Co-ops and condos are going a little crazy these days with fancy amenities, like wine cellars, golf simulators and even pet spas. But some of them come with unintentional consequences, right?

I work with a 152-unit building in Queens, and the board decided that it would be a convenience to shareholders to install an ATM machine in a common area. They had an alcove across from the laundry room, which was in a corridor on the way to the garage. The treasurer talked to different companies and recommended to the board one that would give the co-op 75 cents a transaction. They sent over a contract, and the board asked me to take a quick look at it.

What did you find?

At least a dozen things that I thought were bad. They wanted us to provide a secure room to count the money, the right to put in additional ATM’s with neon lights anywhere they wanted on the property, and for us to indemnify them against any and all claims anybody made against them. I also found it interesting that they wanted to charge users $2 a transaction, a fee they could raise as they saw fit, but the amount the co-op got would stay the same. To top it off, the contract would renew automatically every year unless we gave them a 60-day notice not to.

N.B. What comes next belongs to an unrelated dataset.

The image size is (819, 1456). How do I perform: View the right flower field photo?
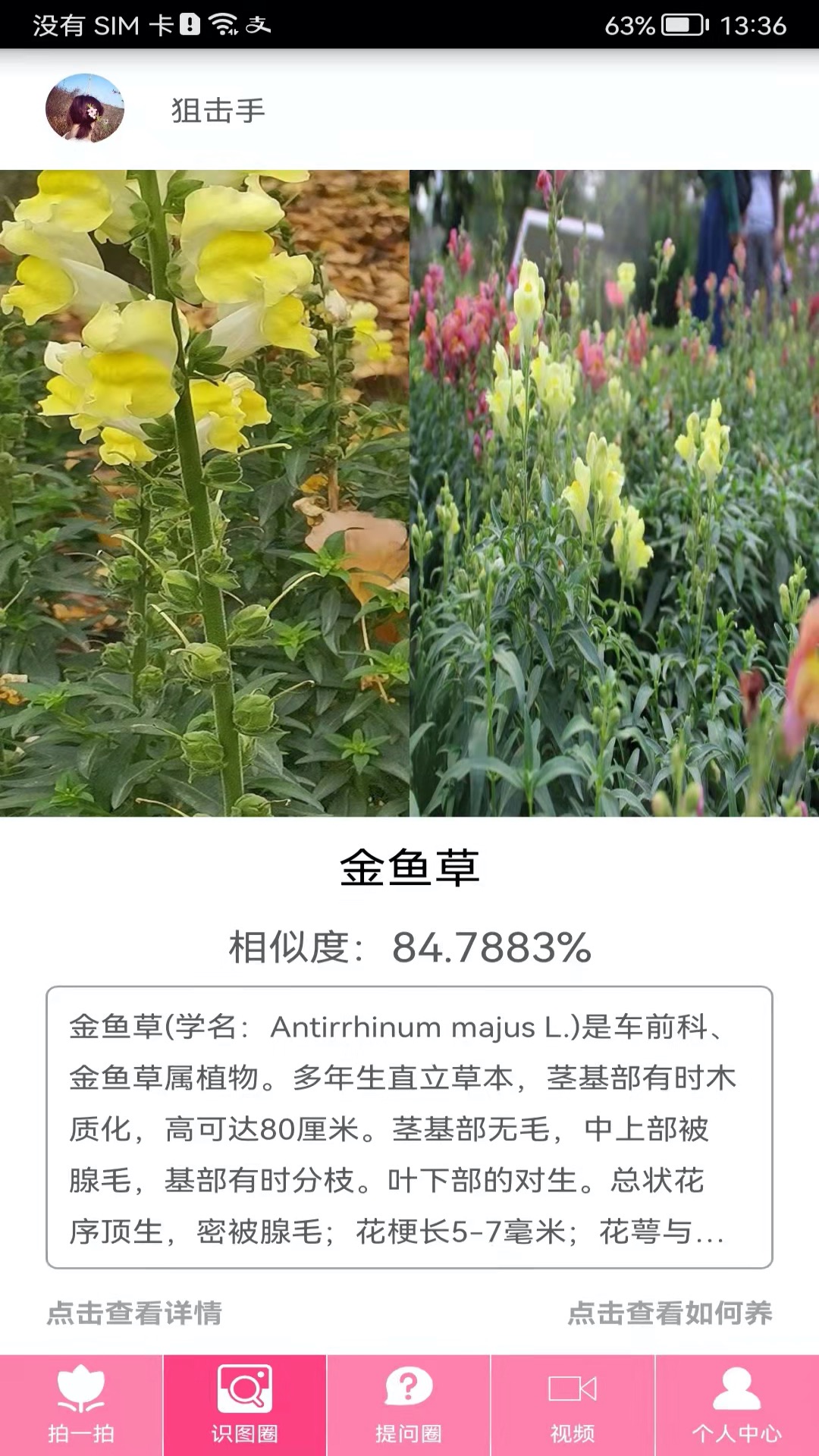(614, 493)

In other words, not a good deal.

It was a terrible contract. I asked the board to let me make revisions, give it back to the company and see what they’d say. I did, and the next thing I knew, they signed, no questions asked. That said, the co-op makes so little money that the company only pays us every three months.

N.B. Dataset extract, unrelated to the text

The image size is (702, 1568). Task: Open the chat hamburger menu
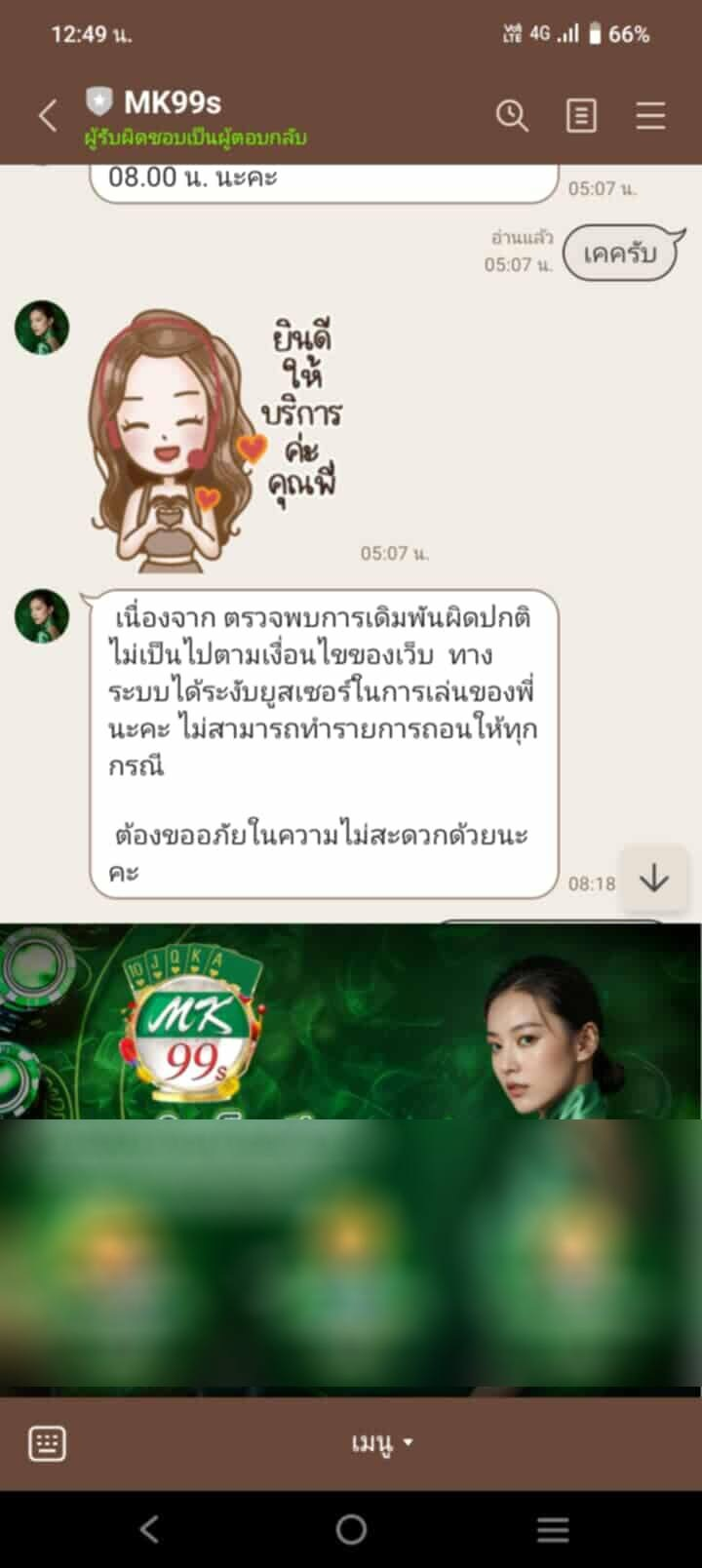pyautogui.click(x=650, y=116)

But didn’t the board really see this as a service for shareholders as opposed to a moneymaker?

I think they wanted to make a few bucks from this empty space and thought that maybe it would be good for shareholders. Now the ATM is there, and they’re pushing it as an amenity, but I don’t believe it’s going to get a whole lot of use. Also, it’s going to take them three or four years to recoup what they had to pay in legal fees.

What’s the lesson here?

If someone gives you a lease contract and tells you it’s a standard form, don’t take their word for it. Whether it’s for an ATM, laundry room or cellphone towers on the roof, have a lawyer – ideally, someone who specializes in reading contracts – look it over, ask questions and make changes if needed. This is something that people overlook all the time, but you can’t be too careful.